No one maintains that it is necessary to eat animals to lead an optimally healthy lifestyle and an increasing number of mainstream health care professionals tell us that animal foods are detrimental to human health. Animal agriculture is a disaster for the environment because it involves a very inefficient use of natural resources and creates water pollution, soil erosion, and greenhouse gases. The only justifications we have for the pain, suffering, and death that we impose on billions of animals are that we enjoy eating animal foods, or that it is convenient to do so, or that it is just plain habit. We treat some nonhumans as members of our family; we stick forks into others.
“The only justifications we have for the pain, suffering, and death that we impose on billions of animals are that we enjoy eating animal foods, or that it is convenient to do so, or that it is just plain habit. We treat some nonhumans as members of our family; we stick forks into others.”
In addition to demonstrating that the animal welfare approach to animal ethics is unsatisfactory both as a moral and practical matter, another significant aspect of Animals as Persons is to make the case for veganism. We should not eat, wear, or consume any animal products.
Most of the current literature on animal ethics—academic as well as commercial—defends the “conscientious omnivore” who is careful to eat only animal products that are produced in a supposedly “humane” way, or, at most, defends vegetarianism, a vague term used to describe a diet that does not include meat, poultry, and, perhaps aquatic animals.
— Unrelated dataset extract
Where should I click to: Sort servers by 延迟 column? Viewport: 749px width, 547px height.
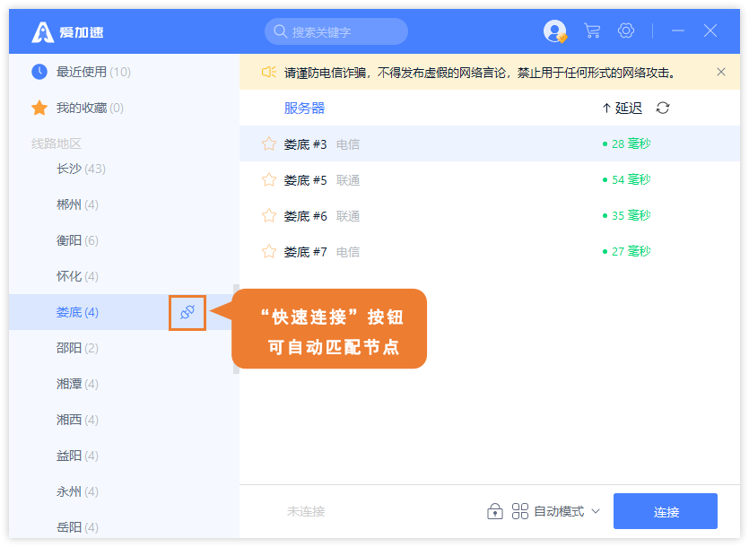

But if we take animal interests seriously and regard animals as members of the moral community, we really have no choice other than eliminating the consumption and use of all animal products. What we consume is not a simple matter of choice; there are moral issues involved.
It is my hope that the book makes clear to readers that to talk about animal rights at all when animals are chattel property is similar to talking about the rights of slaves. To be property is the opposite of being a person. A person is an entity with inherent or intrinsic value; property has only external or conditional value. At the present time, we regard only humans as eligible to be natural persons. But we should remember that, at various times, we have excluded from the class of persons certain humans based on irrelevant characteristics, such as race and sex.
Animals as Persons is a call to include all sentient beings in the class of persons and to recognize that the interest of animals in not being used as resources should, like the similar human interest in not being a chattel slave, be protected with a right.
The abolitionist position presented in Animals as Persons does not mean that we release domesticated animals to run wild in the street. If we took animals seriously and recognized our obligation not to treat them as things, we would stop producing and facilitating the production of domestic animals altogether. We would care for the ones whom we have here now, but we would stop breeding more for human consumption.
With respect to non-domesticated nonhumans, we would simply leave them alone.
Gary L. Francione is Distinguished Professor of Law and Nicholas deB. Katzenbach Scholar of Law and Philosophy at Rutgers University School of Law. In addition to Animals as Persons, he is the author of Animals, Property, and the Law (1995); Rain Without Thunder: The Ideology of the Animal Rights Movement (1996); and Introduction to Animal Rights: Your Child or the Dog? (2000). His forthcoming book, The Animal Rights Debate: Abolition or Regulation?, will be published in March 2010 by Columbia University Press. Francione is also co-editor, with Gary Steiner, of Columbia University Press’s new series, Critical Perspectives on Animals: Philosophy, Politics, Law, and Culture.